The College Football Playoff was supposed to resolve arguments over who was No. 1 and provide fans with great moments — just as the NCAA men's basketball tournament has been doing for decades.
With more than week of buildup that includes everything from players suspended for bad behavior to a massive media day, the event the playoff resembles most isn't the Final Four, but the Super Bowl.
The first playoff games were a box office smash, earning tens, if not hundreds, of millions of dollars. Sponsors lined up to get a piece of the action, while in Las Vegas it was all action as the two games raked in the kind of money that only the NFL drew before.
And now exhibit No. 1 is Monday's title game, which is different from the Super Bowl in just one way: The players won't be paid a dime.
That will likely be changing, thanks to former UCLA basketball star Ed O'Bannon and the judge in Oakland who ruled that players on big time football and basketball programs should get at least $5,000 a year for the rights to televise their names, images and likenesses.

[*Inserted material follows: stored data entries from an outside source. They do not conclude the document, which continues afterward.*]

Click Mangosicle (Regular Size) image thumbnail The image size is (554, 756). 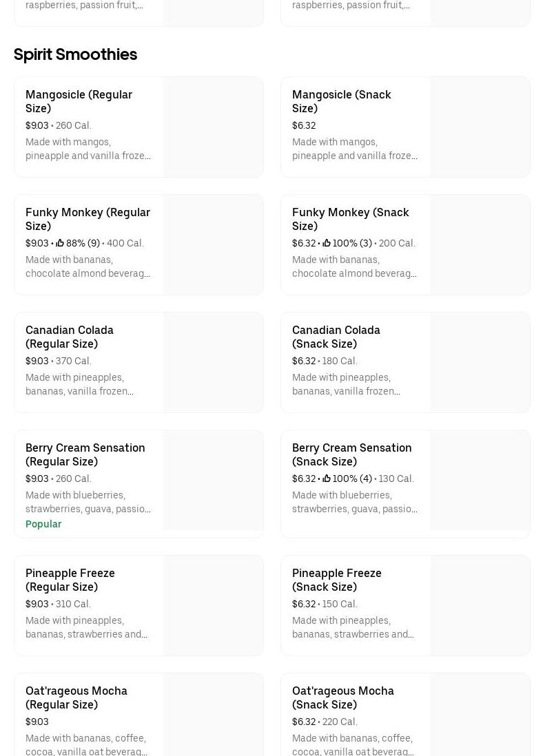(213, 127)
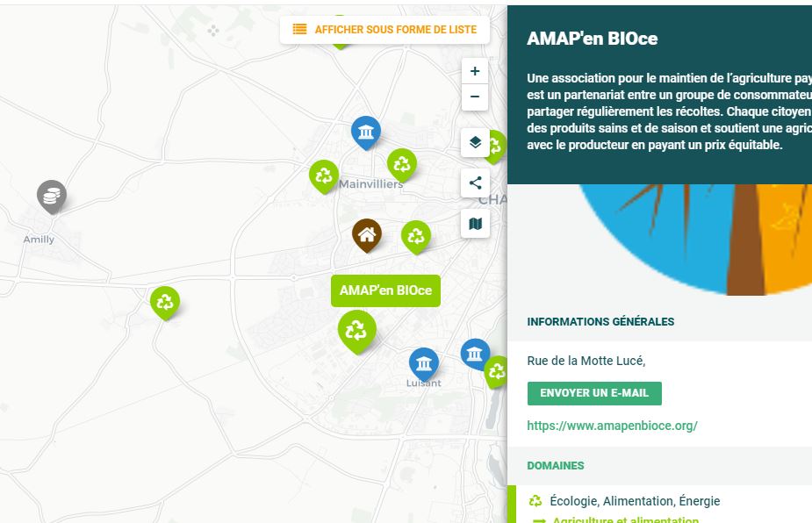The height and width of the screenshot is (523, 812).
Task: Click the AMAP'en BIOce map label
Action: [385, 290]
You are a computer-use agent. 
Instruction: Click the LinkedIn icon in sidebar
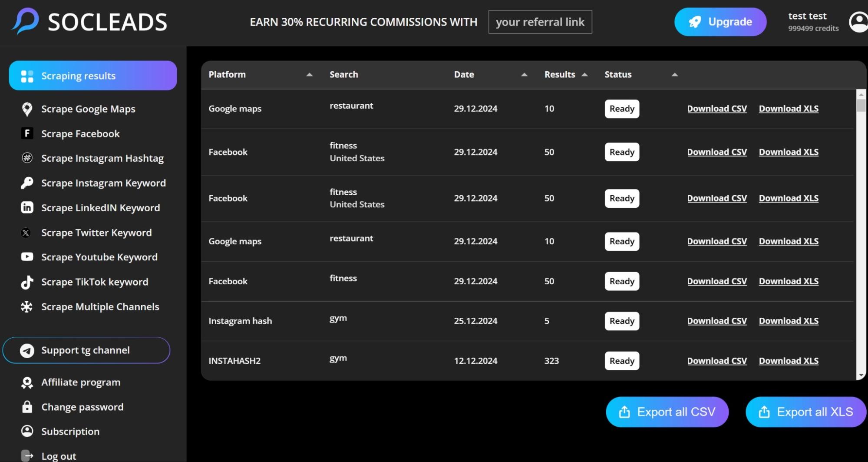(27, 208)
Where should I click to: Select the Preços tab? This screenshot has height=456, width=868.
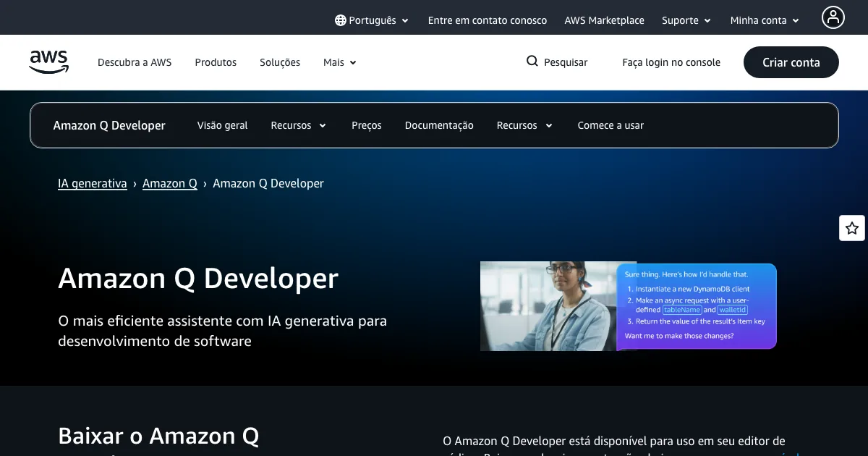[x=367, y=125]
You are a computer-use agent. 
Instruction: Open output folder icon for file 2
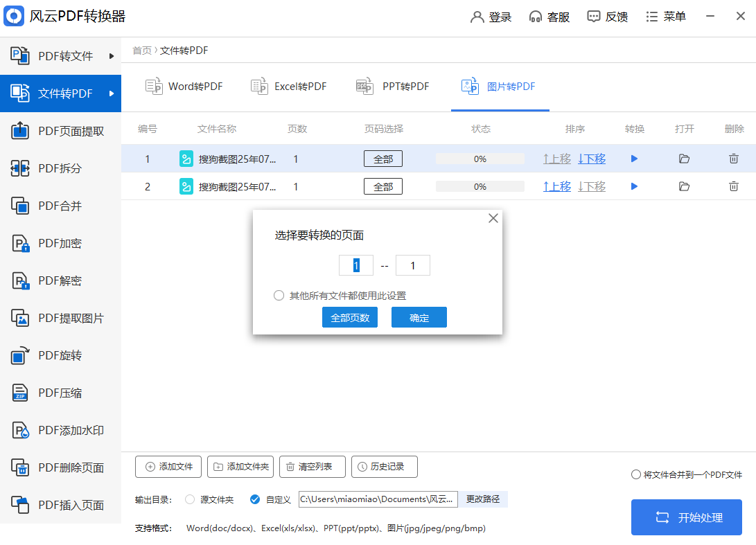tap(684, 186)
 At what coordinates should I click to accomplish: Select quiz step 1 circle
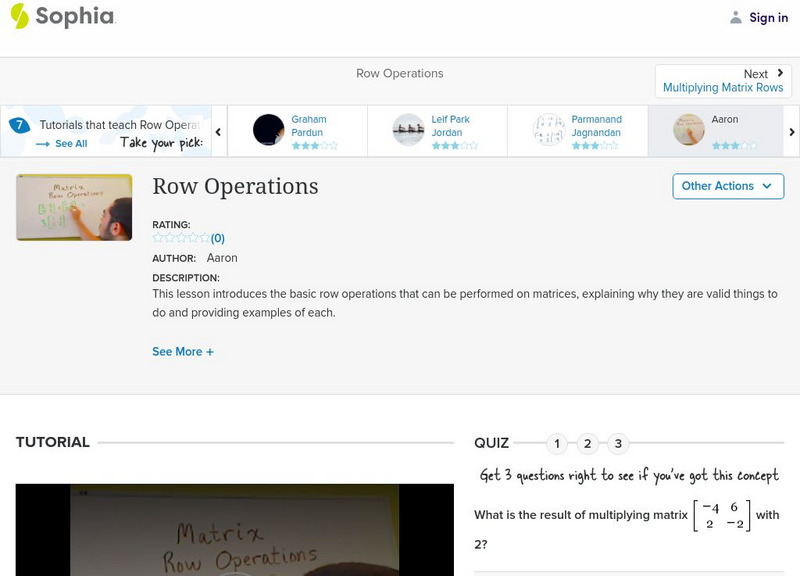tap(557, 441)
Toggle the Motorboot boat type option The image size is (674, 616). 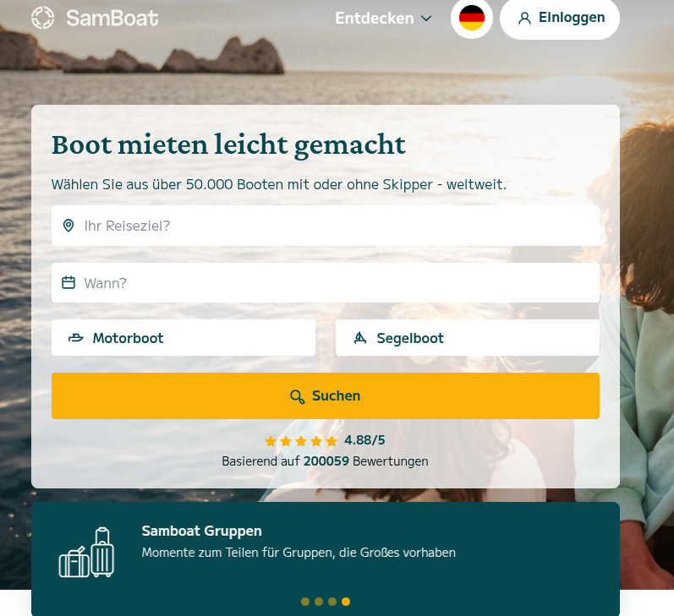[183, 338]
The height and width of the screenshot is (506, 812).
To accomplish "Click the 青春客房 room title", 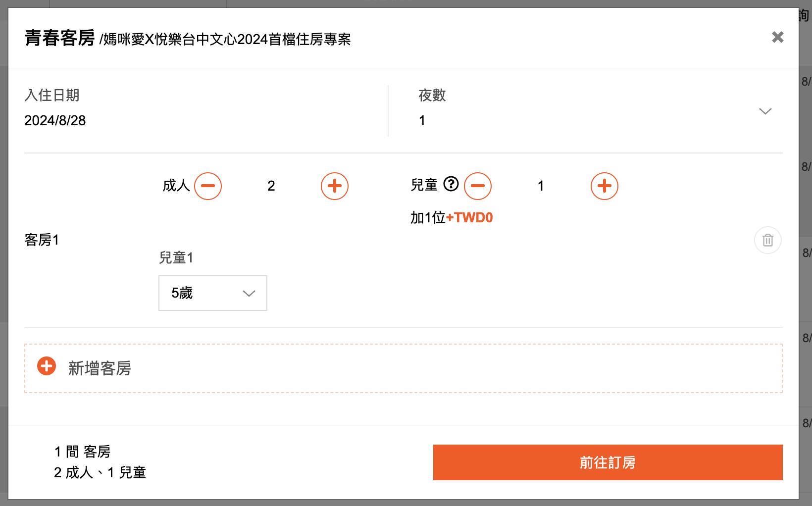I will coord(60,38).
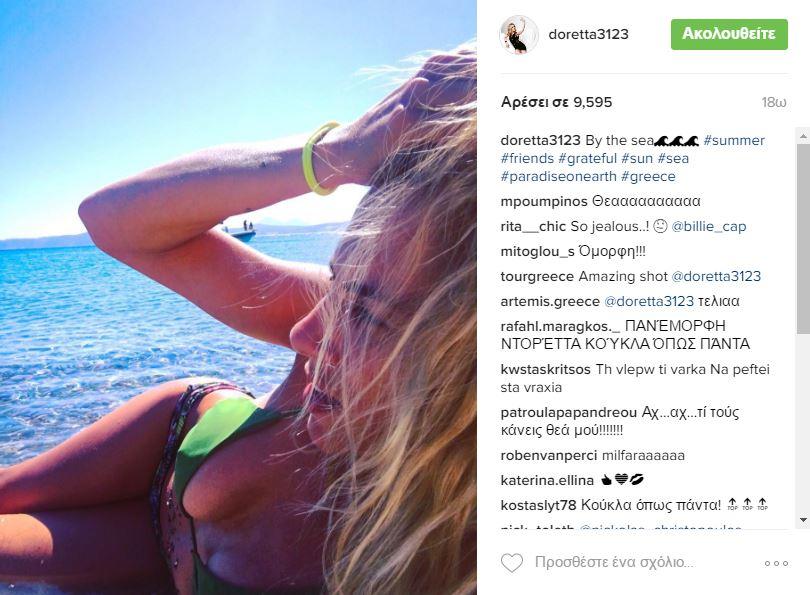Open doretta3123 profile avatar
Viewport: 810px width, 595px height.
coord(519,35)
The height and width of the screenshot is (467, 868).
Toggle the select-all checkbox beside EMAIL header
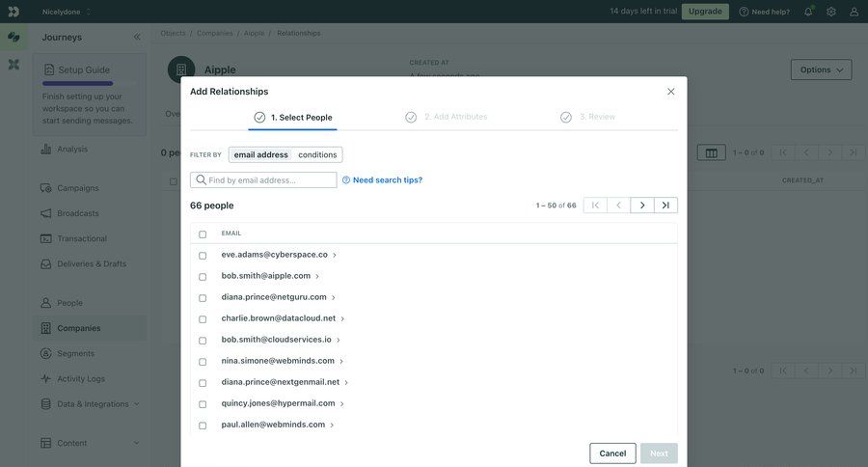[203, 234]
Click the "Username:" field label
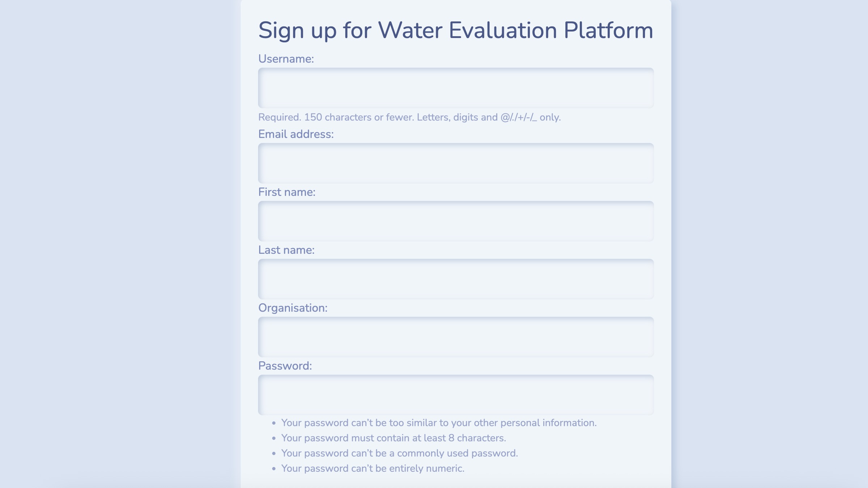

Barring a successful appeal by the NCAA, players enrolling after July 1, 2016 will get the money deposited in a trust fund for when they're done playing ball.
At that trial this summer, all sorts of dire pictures were painted about what paying the players might do to college sports. On the witness stand, the women's athletic director at University of Texas said she was sure her institution would draw the line at money flowing to athletes because it went against the spirit of amateurism.
Big Ten commissioner Jim Delany went even further, saying the Rose Bowl could be canceled if players got too uppity.
"These games are owned by the institution and the notion of paying athletes for participation in these games is foreign to the notion of amateurism," Delany said.